Right now I'm using Rust-oleum dark gray automotive primer on my Mercury capsule. Dries fast, no runs, wet sandable, and very durable.


----------



## bert model maker (Feb 19, 2002)

is that the big mercury capsule ?i ran across a few plastic paints and clear sealers at wal-mart yesterday and know nothing about them. the clear is krylon clear acrylic and it also comes in a satin clear, the other one is plasticote odds n ends fast dry clear for plastics, i just don't how these work on our models my pl jupiter 2 and invaders ufo are both metallic silver and since both open up to reveal interiors,they will gets lots of handling. i don't have an airbrush so i am just wondering how well the above clears will work and which one is the best choice the clear acrylic or the clear enamel.


----------



## MitchPD3 (Dec 27, 2001)

Yea, the BIG Atomic City one. This model is spectacular! After watching "The Right Stuff" and doing my homework on the web it looks like this Dark Gray primer almost perfectly matches the exact color of the Mercury Capsule, but I'm still gonna give it a light dusting of flat black. I tried the Krylon Clear over a silver base and I wasn't satisfied with the outcome. When it came time to apply decals it seems that they just didn't want to stick to the Krylon. They peeled and silvered beyond belief. And this was after giving the Krylon severals weeks of dry time.


----------



## bert model maker (Feb 19, 2002)

that looks like a spectacular kit , i saw the krylon clear is an acrylic, plasticote has a clear enamel, nothing like spraying something on that causes more work or poor results. i always like to ask before attempting something that could ruin a paint job


----------



## Brent Gair (Jun 26, 1999)

I'm a big proponent of using automotive spray paints when you can find a color that's to your liking.

My favorite primer is the "scratch filling" type sold at most good auto/hardware stores. It has a higher percentage of solids and is less likely to craze the plastic. Different plastics react differently to various primers.

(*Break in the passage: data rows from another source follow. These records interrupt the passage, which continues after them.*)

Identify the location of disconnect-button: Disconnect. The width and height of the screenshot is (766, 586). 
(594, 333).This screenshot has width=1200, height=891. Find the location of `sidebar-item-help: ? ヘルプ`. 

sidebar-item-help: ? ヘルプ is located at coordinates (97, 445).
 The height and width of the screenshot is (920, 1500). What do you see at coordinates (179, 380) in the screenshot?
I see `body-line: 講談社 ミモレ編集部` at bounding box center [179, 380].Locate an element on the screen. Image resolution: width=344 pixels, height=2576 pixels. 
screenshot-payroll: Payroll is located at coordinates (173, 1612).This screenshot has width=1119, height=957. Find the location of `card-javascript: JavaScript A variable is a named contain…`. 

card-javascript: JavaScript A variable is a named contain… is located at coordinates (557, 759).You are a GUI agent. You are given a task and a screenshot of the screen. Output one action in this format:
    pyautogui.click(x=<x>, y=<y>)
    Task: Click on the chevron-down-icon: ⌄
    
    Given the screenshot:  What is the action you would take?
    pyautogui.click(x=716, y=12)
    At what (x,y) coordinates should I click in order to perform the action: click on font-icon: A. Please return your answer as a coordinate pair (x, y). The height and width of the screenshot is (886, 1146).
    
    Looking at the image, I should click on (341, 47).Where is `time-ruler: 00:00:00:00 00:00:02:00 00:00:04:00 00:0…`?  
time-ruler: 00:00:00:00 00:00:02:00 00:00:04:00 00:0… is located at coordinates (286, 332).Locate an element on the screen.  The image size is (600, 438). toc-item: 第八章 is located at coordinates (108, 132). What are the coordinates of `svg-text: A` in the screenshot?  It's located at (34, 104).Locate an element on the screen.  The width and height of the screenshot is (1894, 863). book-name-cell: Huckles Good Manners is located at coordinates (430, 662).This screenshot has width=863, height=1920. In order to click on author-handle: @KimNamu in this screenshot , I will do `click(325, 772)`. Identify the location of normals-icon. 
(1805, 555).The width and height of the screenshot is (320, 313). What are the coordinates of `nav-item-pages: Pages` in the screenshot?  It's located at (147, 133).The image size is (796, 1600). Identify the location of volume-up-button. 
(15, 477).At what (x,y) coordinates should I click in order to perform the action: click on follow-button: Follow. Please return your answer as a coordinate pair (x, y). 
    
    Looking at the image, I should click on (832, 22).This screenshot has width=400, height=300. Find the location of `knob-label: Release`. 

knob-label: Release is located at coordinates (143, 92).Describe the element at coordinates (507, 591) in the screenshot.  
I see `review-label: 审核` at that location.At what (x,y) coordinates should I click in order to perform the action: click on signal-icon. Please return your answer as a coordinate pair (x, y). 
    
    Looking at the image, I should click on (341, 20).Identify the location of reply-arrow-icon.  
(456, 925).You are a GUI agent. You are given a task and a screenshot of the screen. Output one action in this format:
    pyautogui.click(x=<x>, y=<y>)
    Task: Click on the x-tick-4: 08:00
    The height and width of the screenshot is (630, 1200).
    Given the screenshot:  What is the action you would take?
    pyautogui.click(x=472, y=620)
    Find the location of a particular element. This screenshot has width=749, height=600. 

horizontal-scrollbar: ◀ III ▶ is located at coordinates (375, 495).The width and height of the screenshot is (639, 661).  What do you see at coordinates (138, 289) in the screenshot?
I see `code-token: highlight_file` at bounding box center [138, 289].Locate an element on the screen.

The "normal" automotive primer is more likely to damage some plastics...not all...but some. It would depend on whether or not the plastic has a "hot" or a "cool" mix. Unfortunately, by the time you find out whether the plastic is reacting badly to the primer, it's too late. The scratch filling type is my favorite because it tends to be safe with almost everything. I use it as my general primer whether I'm using autopaint or not.

The best rule for any lacquer based primer or paint is to not put it on too thick. Wet primer is your enemy. The longer you have wet primer on the surface, the more likely you'll have problems. Put on a reasonalby thin coat that will flash quickly and you'll have a much higher probability of satisfaction.


----------



## Styrofoam_Guy (May 4, 2004)

If the paint is a lacquer it may eat or craze the plastic. What I have done if I know it is a lacquer is to spray a barrier coat such as Plasticote sandable primer. 

I acytually use this stuff all the time as a primer.

Alex
Styrofoam Guy


----------



## bert model maker (Feb 19, 2002)

this stuff is krylon crystal clear acrylic and satin acrylic for plastics, the krylon "fusion" is also for all plastics but has limited colors, the platicote is a clear "enamel" sealer also for all plastics with a 12 minute dry time, i just don't know how well these paints and sealers work.


----------



## Muddymikey (Aug 1, 2003)

Definately love this color.

This model is 1/24th scale. Will using a sandable primer cause any loss of detail? 

I'm planning on testing the paint on the "tree" that the parts come on to see if it effects the plastic.


----------



## Brent Gair (Jun 26, 1999)

Muddymikey said:



> This model is 1/24th scale. Will using a sandable primer cause any loss of detail?


No.

From a purely theoretical point of view, anytime you spray something on the surface, detail will be softened.

From a PRACTICAL point of view, I've never been able to detect any loss of detail. I've used fairly heavy primer on small model aircraft with no observable effect on detail. Again, don't put it on so wet that it accumulates in low spots because that WILL cause detail loss among other problems. But you should be just fine with a smooth, medium coat.


----------



## Muddymikey (Aug 1, 2003)

Thanks guys.


----------